*** DATA FOR THIS EXERCISE Section Begins ***

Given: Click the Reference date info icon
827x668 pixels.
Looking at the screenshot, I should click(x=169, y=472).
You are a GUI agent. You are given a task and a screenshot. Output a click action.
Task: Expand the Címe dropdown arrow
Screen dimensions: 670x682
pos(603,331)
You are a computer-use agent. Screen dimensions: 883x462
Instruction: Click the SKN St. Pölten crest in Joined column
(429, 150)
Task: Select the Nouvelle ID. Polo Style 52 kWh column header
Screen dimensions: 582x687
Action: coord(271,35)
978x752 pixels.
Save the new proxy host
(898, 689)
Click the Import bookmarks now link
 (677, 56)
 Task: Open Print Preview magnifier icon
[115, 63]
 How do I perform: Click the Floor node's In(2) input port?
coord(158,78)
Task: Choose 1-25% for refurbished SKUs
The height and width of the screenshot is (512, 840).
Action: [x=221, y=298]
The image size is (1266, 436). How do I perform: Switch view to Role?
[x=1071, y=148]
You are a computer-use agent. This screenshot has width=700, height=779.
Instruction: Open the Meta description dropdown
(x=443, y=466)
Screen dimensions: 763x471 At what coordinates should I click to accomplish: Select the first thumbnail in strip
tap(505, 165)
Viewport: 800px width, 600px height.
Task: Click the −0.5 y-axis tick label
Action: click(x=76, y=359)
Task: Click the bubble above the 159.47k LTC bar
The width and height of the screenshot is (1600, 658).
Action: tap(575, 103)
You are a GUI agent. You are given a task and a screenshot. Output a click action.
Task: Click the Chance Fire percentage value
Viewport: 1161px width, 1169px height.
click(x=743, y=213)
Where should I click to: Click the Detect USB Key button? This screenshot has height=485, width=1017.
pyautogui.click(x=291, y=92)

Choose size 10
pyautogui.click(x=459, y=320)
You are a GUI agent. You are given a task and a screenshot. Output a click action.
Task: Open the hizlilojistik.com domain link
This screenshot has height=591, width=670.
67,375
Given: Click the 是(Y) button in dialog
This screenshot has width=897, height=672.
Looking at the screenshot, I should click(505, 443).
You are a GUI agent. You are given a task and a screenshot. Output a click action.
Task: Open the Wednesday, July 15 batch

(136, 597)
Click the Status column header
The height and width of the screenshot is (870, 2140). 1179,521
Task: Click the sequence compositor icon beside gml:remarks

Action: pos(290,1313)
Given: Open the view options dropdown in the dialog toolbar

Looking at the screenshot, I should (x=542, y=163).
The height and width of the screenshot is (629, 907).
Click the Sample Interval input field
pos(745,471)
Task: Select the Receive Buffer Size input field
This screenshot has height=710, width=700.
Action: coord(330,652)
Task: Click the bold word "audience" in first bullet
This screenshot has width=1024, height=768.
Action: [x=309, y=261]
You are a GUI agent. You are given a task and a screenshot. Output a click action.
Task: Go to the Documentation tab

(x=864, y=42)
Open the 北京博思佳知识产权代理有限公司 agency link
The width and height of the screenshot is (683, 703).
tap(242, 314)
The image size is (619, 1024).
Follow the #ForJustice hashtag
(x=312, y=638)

*** DATA FOR THIS EXERCISE Section Ends ***

Could you print all of the entries again exactly as they stand?

**FINAL ANSWER**:
Given: Click the Reference date info icon
827x668 pixels.
Looking at the screenshot, I should click(x=169, y=472).
You are a GUI agent. You are given a task and a screenshot. Output a click action.
Task: Expand the Címe dropdown arrow
Screen dimensions: 670x682
pos(603,331)
You are a computer-use agent. Screen dimensions: 883x462
Instruction: Click the SKN St. Pölten crest in Joined column
(429, 150)
Task: Select the Nouvelle ID. Polo Style 52 kWh column header
Screen dimensions: 582x687
Action: coord(271,35)
978x752 pixels.
Save the new proxy host
(898, 689)
Click the Import bookmarks now link
 (677, 56)
 Task: Open Print Preview magnifier icon
[115, 63]
 How do I perform: Click the Floor node's In(2) input port?
coord(158,78)
Task: Choose 1-25% for refurbished SKUs
The height and width of the screenshot is (512, 840).
Action: [x=221, y=298]
The image size is (1266, 436). How do I perform: Switch view to Role?
[x=1071, y=148]
You are a computer-use agent. This screenshot has width=700, height=779.
Instruction: Open the Meta description dropdown
(x=443, y=466)
Screen dimensions: 763x471 At what coordinates should I click to accomplish: Select the first thumbnail in strip
tap(505, 165)
Viewport: 800px width, 600px height.
Task: Click the −0.5 y-axis tick label
Action: click(x=76, y=359)
Task: Click the bubble above the 159.47k LTC bar
The width and height of the screenshot is (1600, 658).
Action: tap(575, 103)
You are a GUI agent. You are given a task and a screenshot. Output a click action.
Task: Click the Chance Fire percentage value
Viewport: 1161px width, 1169px height.
click(x=743, y=213)
Where should I click to: Click the Detect USB Key button? This screenshot has height=485, width=1017.
pyautogui.click(x=291, y=92)

Choose size 10
pyautogui.click(x=459, y=320)
You are a GUI agent. You are given a task and a screenshot. Output a click action.
Task: Open the hizlilojistik.com domain link
This screenshot has height=591, width=670.
67,375
Given: Click the 是(Y) button in dialog
This screenshot has width=897, height=672.
Looking at the screenshot, I should click(505, 443).
You are a GUI agent. You are given a task and a screenshot. Output a click action.
Task: Open the Wednesday, July 15 batch

(136, 597)
Click the Status column header
The height and width of the screenshot is (870, 2140). 1179,521
Task: Click the sequence compositor icon beside gml:remarks

Action: pos(290,1313)
Given: Open the view options dropdown in the dialog toolbar

Looking at the screenshot, I should (x=542, y=163).
The height and width of the screenshot is (629, 907).
Click the Sample Interval input field
pos(745,471)
Task: Select the Receive Buffer Size input field
This screenshot has height=710, width=700.
Action: coord(330,652)
Task: Click the bold word "audience" in first bullet
This screenshot has width=1024, height=768.
Action: [x=309, y=261]
You are a GUI agent. You are given a task and a screenshot. Output a click action.
Task: Go to the Documentation tab

(x=864, y=42)
Open the 北京博思佳知识产权代理有限公司 agency link
The width and height of the screenshot is (683, 703).
tap(242, 314)
The image size is (619, 1024).
Follow the #ForJustice hashtag
(x=312, y=638)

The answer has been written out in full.